When Two Classes Do the Same Thing
I wrote JwtVaultTokenSource for Vault’s JWT auth backend — the one that lets non-Kubernetes environments (Okta, Auth0, Keycloak, Azure AD) exchange a pre-existing JWT for a Vault token. The implementation was straightforward: extend LoginBasedVaultTokenSource, take a Supplier<String> for the JWT acquisition, and let the base class handle caching, TTL, and thread safety. Same pattern as AppRoleVaultTokenSource — two abstract methods and nothing else.
Then the design review caught something I’d talked myself out of.
KubernetesVaultTokenSource and the new JwtVaultTokenSource have identical loginPath() and loginRequestBody() semantics. Both submit {"role":"...","jwt":"..."} to /v1/auth/<mountPath>/login. The only difference is the default mount path — kubernetes vs jwt — and where the JWT comes from. With the Supplier<String> constructor, Kubernetes auth is just JwtVaultTokenSource.fromFile(addr, role, path, "kubernetes", ...).
I’d originally kept them separate because they map to different Vault auth backends — Kubernetes and JWT are distinct server-side plugins with different validation logic. But that’s a server concern, not a client one. The client code is identical. Keeping two classes that produce the same HTTP request is concept duplication, and the consolidation makes the relationship explicit: Kubernetes auth IS a JWT exchange with a specific mount path and a file-based token.

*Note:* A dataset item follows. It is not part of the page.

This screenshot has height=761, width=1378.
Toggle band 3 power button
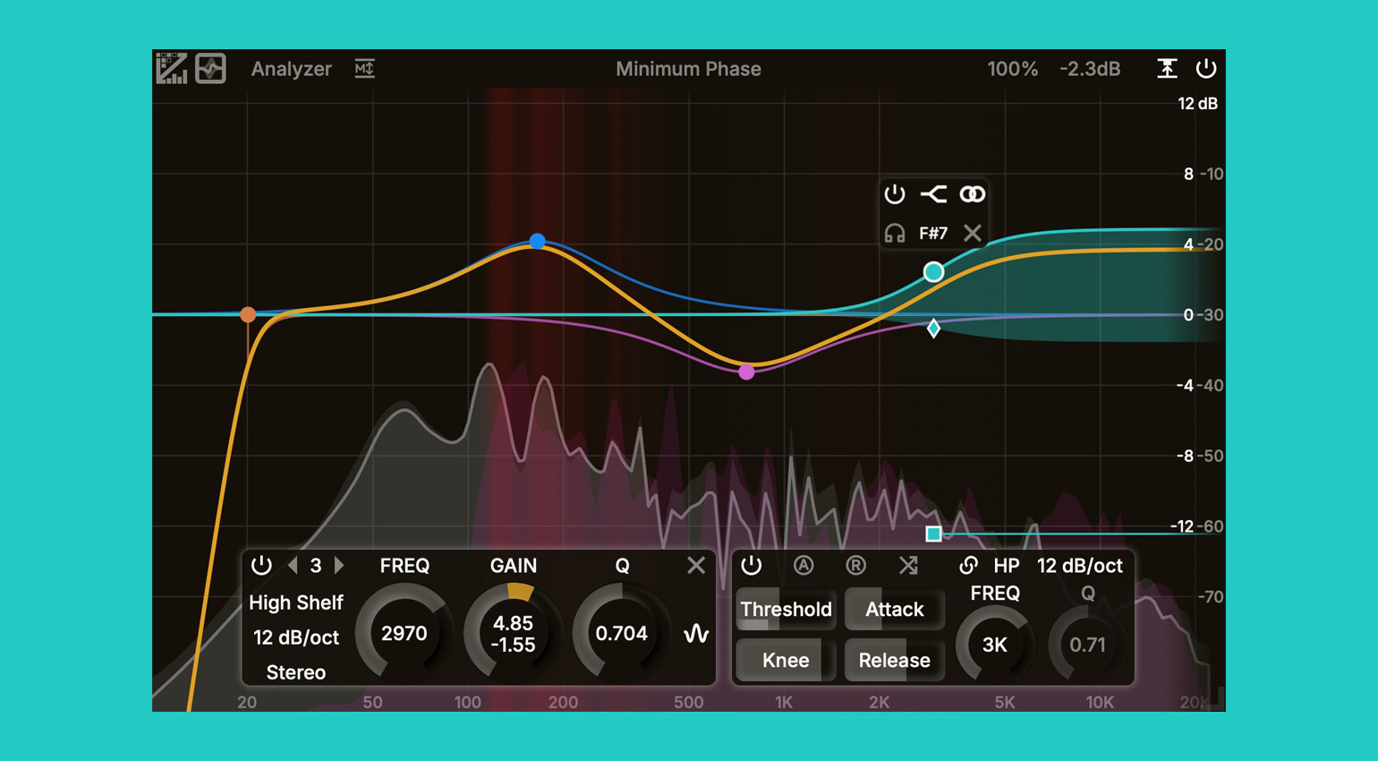coord(261,565)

The naming question came up early. The issue said “OIDC” — but this class does no OIDC discovery, no browser flow, no token endpoint call. It submits a pre-existing JWT. The existing convention names classes after the Vault auth method (AppRoleVaultTokenSource → approle), so JwtVaultTokenSource with AuthMethod.JWT is the right answer. Operators who mount Vault’s JWT/OIDC backend at oidc just set mountPath=oidc in config — already supported.

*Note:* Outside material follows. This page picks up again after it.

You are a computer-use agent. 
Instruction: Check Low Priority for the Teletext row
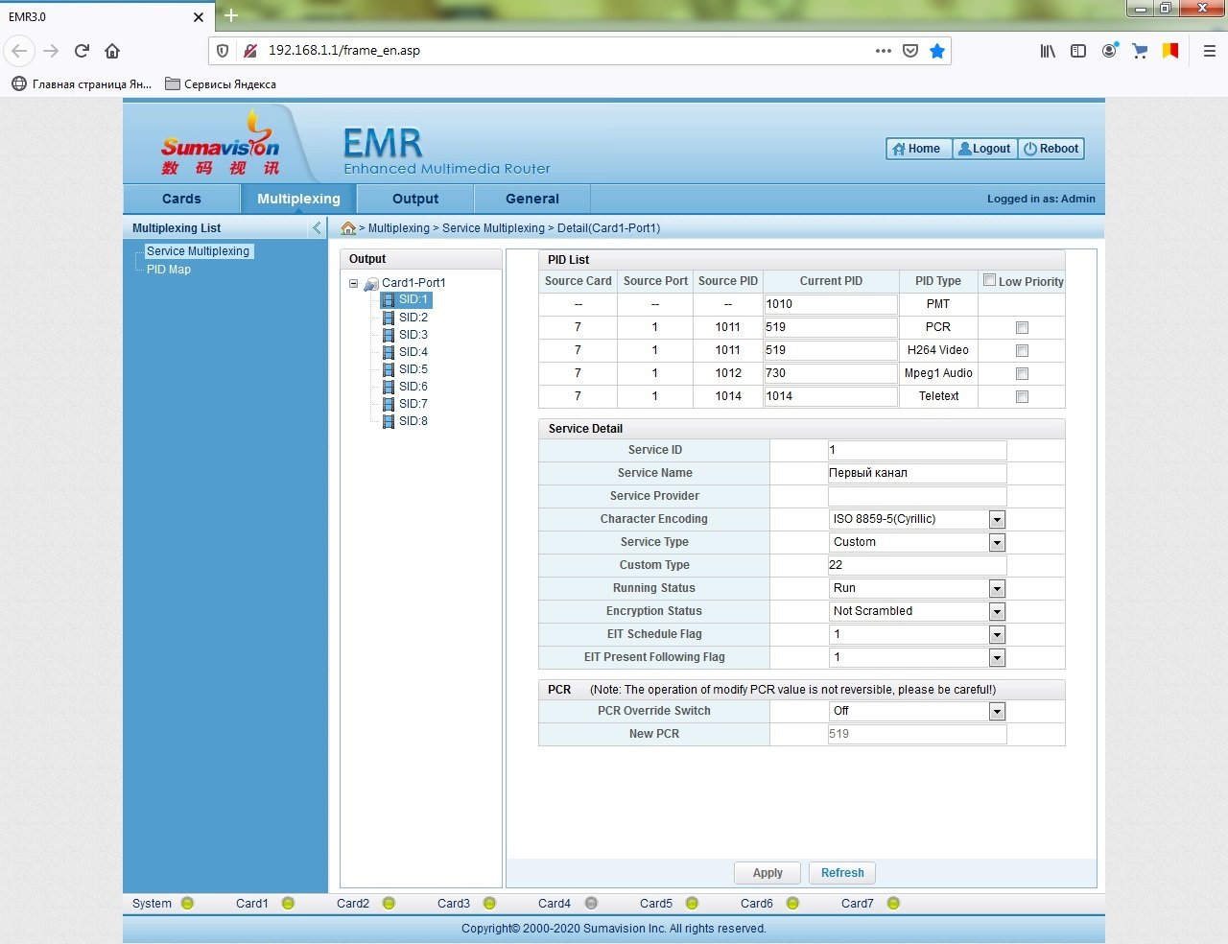coord(1022,397)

One config change worth noting: jwtPath moved from @WithDefault("/var/run/secrets/kubernetes.io/serviceaccount/token") String to Optional<String>. The Kubernetes default path is a universal standard — every K8s pod has it — but baking it into a @WithDefault annotation means JWT auth silently tries to read the K8s service account token if you forget to configure jwt-path. Moving the default into the adapter’s switch case makes it auth-method-specific: Kubernetes applies the default, JWT requires explicit config.

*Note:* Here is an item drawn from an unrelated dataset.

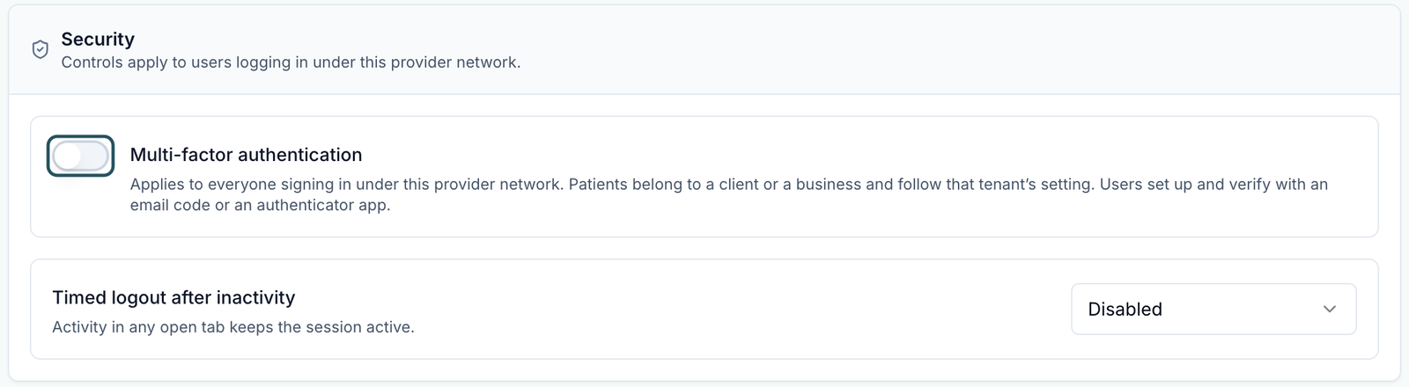Click the shield icon beside Security heading

pos(41,50)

The Supplier<String> for JWT acquisition was the right call over a dual-constructor approach. A constructor taking both Path jwtPath and String jwt with null-check branching has two internal modes and the constructor signatures are ambiguous. The Supplier eliminates the branching — one code path, one constructor — and fromFile() provides the convenience factory. The Supplier is called on every login, so file-based JWTs are re-read each time, supporting rotation without any extra machinery.